James T. Hodgkinson, the man who opened fire at the Republican's baseball practice a week ago in Alexandria, Virginia, acted alone and was not part of a terrorist organization, according to the FBI. The Bureau is investigating the incident as an "assault on a member of Congress" instead of a terrorist incident.

The FBI also confirmed that Hodgkinson had a list of six members of Congress on him at the time of the attack.

Further, he had a bit of an obsession with the Republican Party, and had searched for things like "2017 Republican Convention" on the eve of the shooting. After the New York Times reported that the Republicans practiced baseball in a park in Alexandria, Hodgkinson went to the ball field and took pictures. (Yet, the FBI does not believe that this was "surveillance" of the scene.)

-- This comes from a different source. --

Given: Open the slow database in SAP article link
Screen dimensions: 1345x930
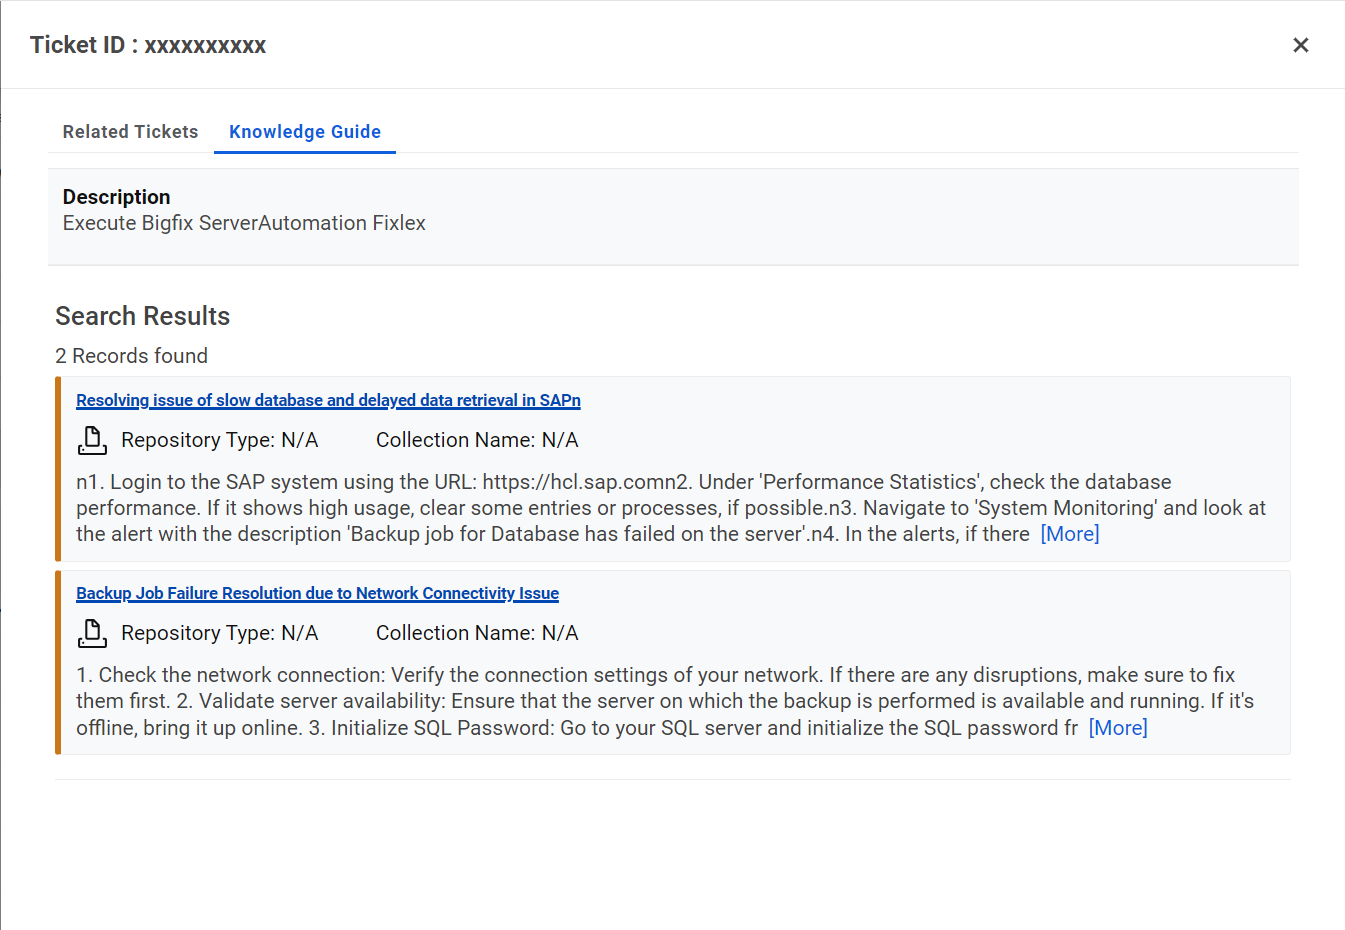Looking at the screenshot, I should (x=328, y=400).
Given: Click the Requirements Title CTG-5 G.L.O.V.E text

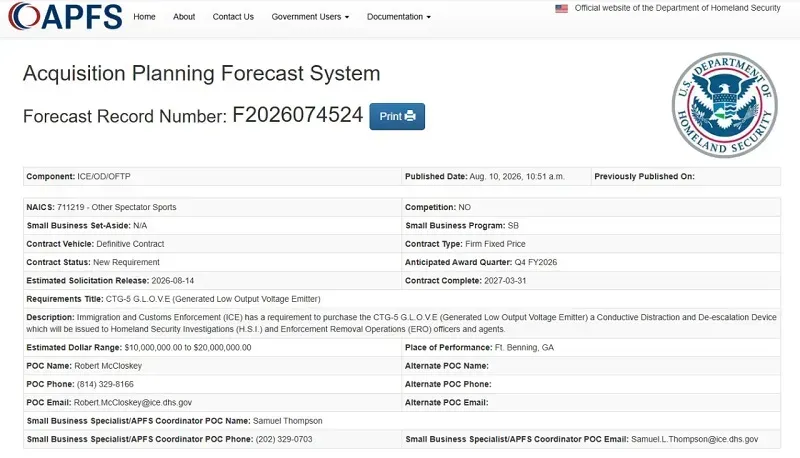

Hodgkinson lived out of his car in Alexandria for the months leading up to the shooting. He is originally from Illinois. He was killed at the scene by members of the Capitol Police who were on House Majority Whip Scalise's security detail. His guns were purchased legally in Illinois.

It seems rather odd that the FBI is so quick to declare that this wasn't terrorism. After all, terrorism is defined as the "unlawful use of violence and intimidation, especially against civilians, in the pursuit of political aims." That's quite literally what Hodgkinson did last week in the park. He attempted to murder members of Congress with whom he disagreed. How is that not terrorism?